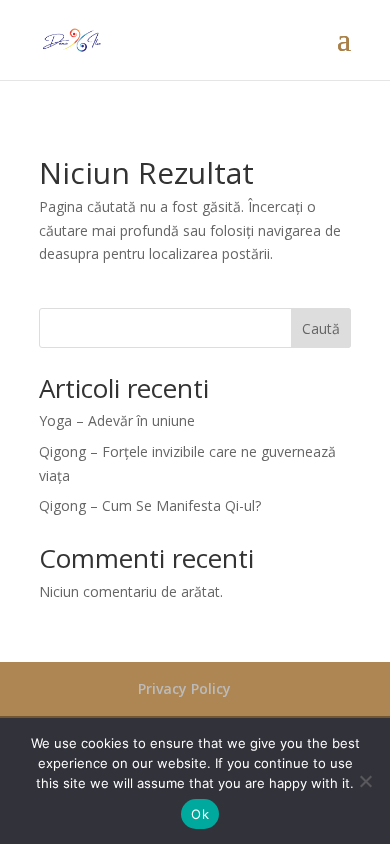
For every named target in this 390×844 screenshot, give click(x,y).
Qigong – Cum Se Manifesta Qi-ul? (150, 505)
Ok (200, 814)
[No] (365, 781)
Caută (321, 328)
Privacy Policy (184, 688)
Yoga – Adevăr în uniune (117, 420)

▶ Exercise prompt
Exact copy, no images: rewrite the entire listing above.

▶ Output of the task
For every named target in this 390×844 screenshot, give click(x,y).
Qigong – Cum Se Manifesta Qi-ul? (150, 505)
Ok (200, 814)
[No] (365, 781)
Caută (321, 328)
Privacy Policy (184, 688)
Yoga – Adevăr în uniune (117, 420)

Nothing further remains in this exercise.